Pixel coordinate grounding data
━━━━━━━━━━━━━━━━

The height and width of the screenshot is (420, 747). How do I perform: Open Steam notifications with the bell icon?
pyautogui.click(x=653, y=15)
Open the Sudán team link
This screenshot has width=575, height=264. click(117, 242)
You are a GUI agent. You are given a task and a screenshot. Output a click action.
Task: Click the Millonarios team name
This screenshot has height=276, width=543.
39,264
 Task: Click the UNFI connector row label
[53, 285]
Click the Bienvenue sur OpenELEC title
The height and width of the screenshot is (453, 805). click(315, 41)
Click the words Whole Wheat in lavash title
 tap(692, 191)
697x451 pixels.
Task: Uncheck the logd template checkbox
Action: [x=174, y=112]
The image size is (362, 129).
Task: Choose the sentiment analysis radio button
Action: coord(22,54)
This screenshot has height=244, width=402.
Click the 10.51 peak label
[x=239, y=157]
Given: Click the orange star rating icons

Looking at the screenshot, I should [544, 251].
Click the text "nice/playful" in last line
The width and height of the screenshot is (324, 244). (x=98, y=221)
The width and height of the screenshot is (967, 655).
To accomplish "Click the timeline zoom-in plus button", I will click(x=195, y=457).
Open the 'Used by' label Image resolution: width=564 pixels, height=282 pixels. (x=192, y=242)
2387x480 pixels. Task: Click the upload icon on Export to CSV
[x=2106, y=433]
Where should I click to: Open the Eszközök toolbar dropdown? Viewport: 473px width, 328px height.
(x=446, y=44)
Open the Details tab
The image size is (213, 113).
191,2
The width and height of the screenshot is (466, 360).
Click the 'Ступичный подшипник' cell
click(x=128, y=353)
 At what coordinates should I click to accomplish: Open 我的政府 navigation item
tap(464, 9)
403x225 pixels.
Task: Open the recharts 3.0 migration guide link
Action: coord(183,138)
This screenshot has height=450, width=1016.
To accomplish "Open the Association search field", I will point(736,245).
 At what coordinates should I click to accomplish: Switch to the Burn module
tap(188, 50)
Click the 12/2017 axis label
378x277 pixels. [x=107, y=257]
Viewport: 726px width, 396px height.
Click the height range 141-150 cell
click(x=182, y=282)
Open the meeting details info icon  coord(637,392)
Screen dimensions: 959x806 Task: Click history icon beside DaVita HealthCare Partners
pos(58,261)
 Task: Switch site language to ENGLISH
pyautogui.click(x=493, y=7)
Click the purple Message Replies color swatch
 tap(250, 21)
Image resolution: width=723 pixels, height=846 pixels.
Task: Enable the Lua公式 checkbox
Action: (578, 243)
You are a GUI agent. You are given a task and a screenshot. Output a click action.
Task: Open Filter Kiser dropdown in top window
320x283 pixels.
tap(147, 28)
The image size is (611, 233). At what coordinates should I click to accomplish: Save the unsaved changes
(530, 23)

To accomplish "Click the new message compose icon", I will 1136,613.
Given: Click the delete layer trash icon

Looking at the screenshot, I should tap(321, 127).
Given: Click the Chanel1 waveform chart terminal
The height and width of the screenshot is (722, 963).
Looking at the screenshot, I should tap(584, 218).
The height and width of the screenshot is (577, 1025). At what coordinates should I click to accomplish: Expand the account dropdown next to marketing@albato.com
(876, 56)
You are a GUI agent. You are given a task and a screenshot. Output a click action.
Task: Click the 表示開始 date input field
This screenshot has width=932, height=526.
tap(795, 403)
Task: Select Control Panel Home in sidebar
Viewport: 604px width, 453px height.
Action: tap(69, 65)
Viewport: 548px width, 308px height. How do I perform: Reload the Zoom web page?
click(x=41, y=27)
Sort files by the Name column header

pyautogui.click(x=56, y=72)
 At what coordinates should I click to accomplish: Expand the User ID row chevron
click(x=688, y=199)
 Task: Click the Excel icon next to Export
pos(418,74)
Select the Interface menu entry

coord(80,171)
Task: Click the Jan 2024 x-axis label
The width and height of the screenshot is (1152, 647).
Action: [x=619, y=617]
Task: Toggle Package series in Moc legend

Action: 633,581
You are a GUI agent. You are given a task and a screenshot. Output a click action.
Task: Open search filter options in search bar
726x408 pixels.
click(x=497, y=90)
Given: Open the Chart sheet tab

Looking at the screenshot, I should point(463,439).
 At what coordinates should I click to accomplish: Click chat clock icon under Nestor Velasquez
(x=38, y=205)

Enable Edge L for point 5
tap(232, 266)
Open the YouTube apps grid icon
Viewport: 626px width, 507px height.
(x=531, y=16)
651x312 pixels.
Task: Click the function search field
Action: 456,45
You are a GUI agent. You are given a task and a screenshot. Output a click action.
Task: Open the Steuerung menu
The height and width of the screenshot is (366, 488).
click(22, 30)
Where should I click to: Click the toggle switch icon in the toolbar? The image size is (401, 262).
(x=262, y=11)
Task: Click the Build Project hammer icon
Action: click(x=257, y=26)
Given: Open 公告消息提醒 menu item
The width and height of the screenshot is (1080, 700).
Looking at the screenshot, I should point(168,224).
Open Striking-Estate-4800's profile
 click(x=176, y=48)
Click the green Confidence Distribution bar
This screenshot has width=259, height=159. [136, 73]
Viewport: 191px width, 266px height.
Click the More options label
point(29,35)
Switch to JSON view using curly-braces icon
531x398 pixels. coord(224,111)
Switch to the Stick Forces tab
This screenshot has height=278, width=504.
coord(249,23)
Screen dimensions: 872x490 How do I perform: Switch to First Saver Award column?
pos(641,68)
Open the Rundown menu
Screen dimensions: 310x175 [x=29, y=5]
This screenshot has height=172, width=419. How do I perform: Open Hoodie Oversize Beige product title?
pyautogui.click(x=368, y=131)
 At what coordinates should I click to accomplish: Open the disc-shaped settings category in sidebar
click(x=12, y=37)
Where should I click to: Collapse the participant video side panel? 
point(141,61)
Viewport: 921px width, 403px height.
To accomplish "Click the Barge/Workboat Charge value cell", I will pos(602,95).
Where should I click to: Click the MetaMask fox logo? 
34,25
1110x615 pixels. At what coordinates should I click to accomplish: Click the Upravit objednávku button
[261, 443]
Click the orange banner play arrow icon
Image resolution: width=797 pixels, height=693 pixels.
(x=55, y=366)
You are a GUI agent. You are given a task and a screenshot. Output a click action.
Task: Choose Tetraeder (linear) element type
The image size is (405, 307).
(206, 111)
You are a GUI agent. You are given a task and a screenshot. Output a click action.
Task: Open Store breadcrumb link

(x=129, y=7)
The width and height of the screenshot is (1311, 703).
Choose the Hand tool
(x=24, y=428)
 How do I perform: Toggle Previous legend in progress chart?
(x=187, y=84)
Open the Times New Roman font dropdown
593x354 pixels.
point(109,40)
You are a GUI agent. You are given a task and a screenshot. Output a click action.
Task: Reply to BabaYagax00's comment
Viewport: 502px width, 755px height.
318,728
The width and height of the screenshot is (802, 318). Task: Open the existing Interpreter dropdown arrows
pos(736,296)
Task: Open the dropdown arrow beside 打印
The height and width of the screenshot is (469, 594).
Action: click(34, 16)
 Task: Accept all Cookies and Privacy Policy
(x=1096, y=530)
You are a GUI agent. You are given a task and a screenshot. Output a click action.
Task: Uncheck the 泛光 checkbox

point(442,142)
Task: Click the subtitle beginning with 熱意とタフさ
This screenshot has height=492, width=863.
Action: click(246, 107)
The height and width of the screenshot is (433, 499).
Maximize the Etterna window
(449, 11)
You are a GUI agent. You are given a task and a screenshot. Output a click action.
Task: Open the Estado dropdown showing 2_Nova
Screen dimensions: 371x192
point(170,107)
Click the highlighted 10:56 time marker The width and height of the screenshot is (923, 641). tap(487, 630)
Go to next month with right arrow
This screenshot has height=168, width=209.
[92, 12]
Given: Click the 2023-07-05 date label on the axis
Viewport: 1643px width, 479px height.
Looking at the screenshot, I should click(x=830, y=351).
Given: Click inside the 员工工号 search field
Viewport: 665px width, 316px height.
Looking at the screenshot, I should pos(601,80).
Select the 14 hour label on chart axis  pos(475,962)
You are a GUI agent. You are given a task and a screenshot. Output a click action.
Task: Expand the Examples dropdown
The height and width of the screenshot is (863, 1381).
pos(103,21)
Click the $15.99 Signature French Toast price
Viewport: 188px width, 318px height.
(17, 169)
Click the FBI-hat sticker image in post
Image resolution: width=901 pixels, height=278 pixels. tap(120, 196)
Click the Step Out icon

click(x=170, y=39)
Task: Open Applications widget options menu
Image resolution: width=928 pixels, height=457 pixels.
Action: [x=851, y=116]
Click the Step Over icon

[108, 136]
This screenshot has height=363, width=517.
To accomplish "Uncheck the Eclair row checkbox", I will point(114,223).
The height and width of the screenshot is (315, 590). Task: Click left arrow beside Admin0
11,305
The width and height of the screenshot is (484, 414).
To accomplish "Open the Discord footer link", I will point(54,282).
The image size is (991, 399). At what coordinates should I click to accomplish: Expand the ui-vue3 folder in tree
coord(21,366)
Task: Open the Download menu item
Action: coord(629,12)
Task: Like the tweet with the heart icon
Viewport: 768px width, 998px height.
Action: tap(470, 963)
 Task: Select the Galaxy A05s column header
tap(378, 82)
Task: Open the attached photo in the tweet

━━━━━━━━━━━━━━━━

> **Activity**:
All that is wanted is an exact copy of the lines above from the one with "Task: Open the Estado dropdown showing 2_Nova" through the one with "Select the 14", with both ends included.

> **Written reply**:
Task: Open the Estado dropdown showing 2_Nova
Screen dimensions: 371x192
point(170,107)
Click the highlighted 10:56 time marker The width and height of the screenshot is (923, 641). tap(487, 630)
Go to next month with right arrow
This screenshot has height=168, width=209.
[92, 12]
Given: Click the 2023-07-05 date label on the axis
Viewport: 1643px width, 479px height.
Looking at the screenshot, I should click(x=830, y=351).
Given: Click inside the 员工工号 search field
Viewport: 665px width, 316px height.
Looking at the screenshot, I should pos(601,80).
Select the 14 hour label on chart axis  pos(475,962)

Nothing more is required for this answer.